Quality-diversity archive
Optimize one number and search collapses onto the single best exploit. MAP-Elites keeps the best solution in every cell of a behavior space, mapping a diverse archive of vulnerabilities. Run both on the same budget and watch the difference.
Sources: Cross-generational transfer (extended) · Code
Paper / Quality-diversity, Red Queen
Why quality-diversity finds attacks a single objective misses
Optimize for one number, attack success, and search collapses onto the single best exploit. MAP-Elites instead keeps the best attack in every cell of a behavior space, illuminating a diverse, transferable archive of vulnerabilities. Run it against a fitness-only baseline or a novelty search and watch coverage and quality diverge. Axes are Red Queen's real descriptors: the six attack strategies by prompt length.
How this is computed
A faithful toy of the algorithm, not a live LLM attack. Genomes live in a 2-D behavior space: six real attack strategies (Roleplay, Encoding, Authority, Hypothetical, MultiTurn, DirectJailbreak) × prompt length. Fitness is a fixed multi-modal "attack success" landscape where different strategy/length regions succeed to different degrees.

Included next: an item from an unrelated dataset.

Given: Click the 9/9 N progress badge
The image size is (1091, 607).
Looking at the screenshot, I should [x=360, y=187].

- MAP-Elites keeps the best genome per niche, mutating a random elite and storing it if it beats that niche. It maximizes both coverage (niches filled) and QD-score (summed elite fitness).

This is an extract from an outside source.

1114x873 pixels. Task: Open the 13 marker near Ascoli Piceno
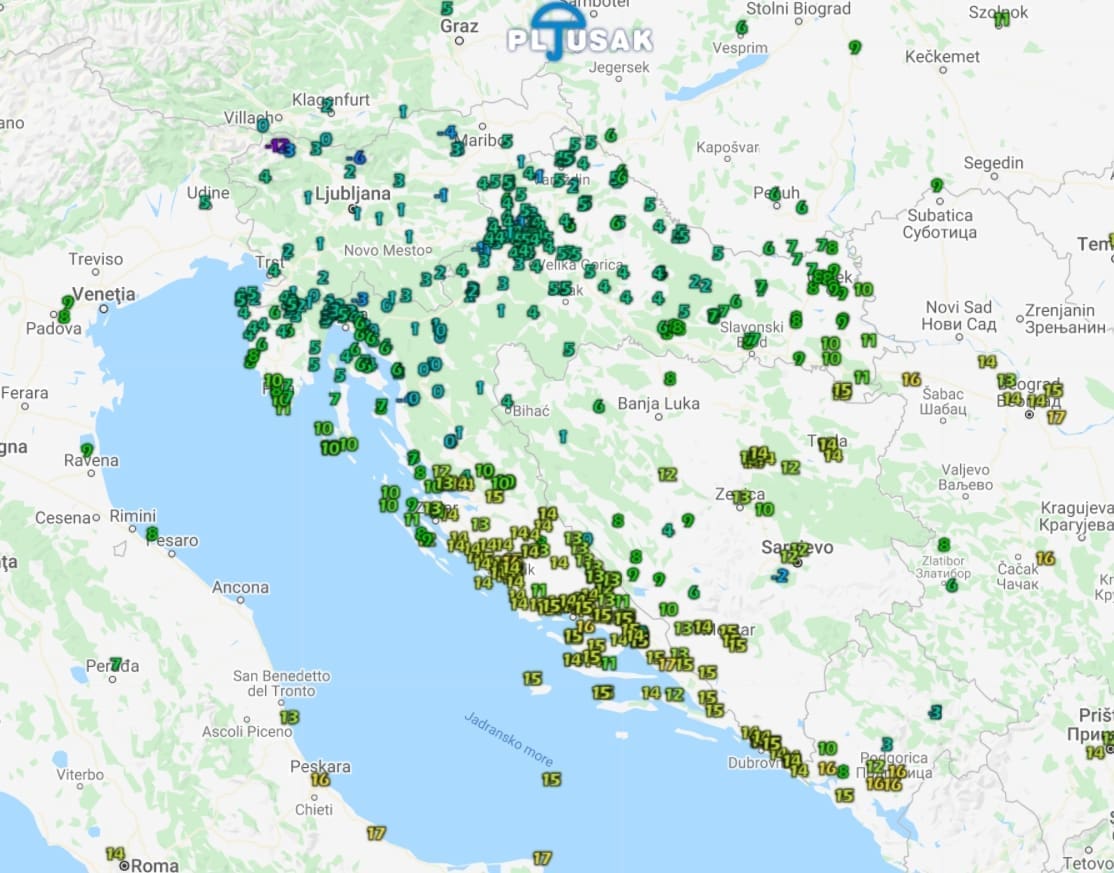289,717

- Single-objective (tournament) only cares about global fitness, so the population converges onto the strongest exploit: high fitness, almost no coverage.
- Novelty search selects for behavioral uniqueness and ignores fitness, so it spreads across the space (high coverage) but does not optimize each niche (lower QD-score).
The lesson: only quality-diversity gives you coverage and quality, which is the whole point of Red Queen (extended paper: arXiv:2606.00813). Method: MAP-Elites (Mouret & Clune, 2015); selection operators after the Red Queen core.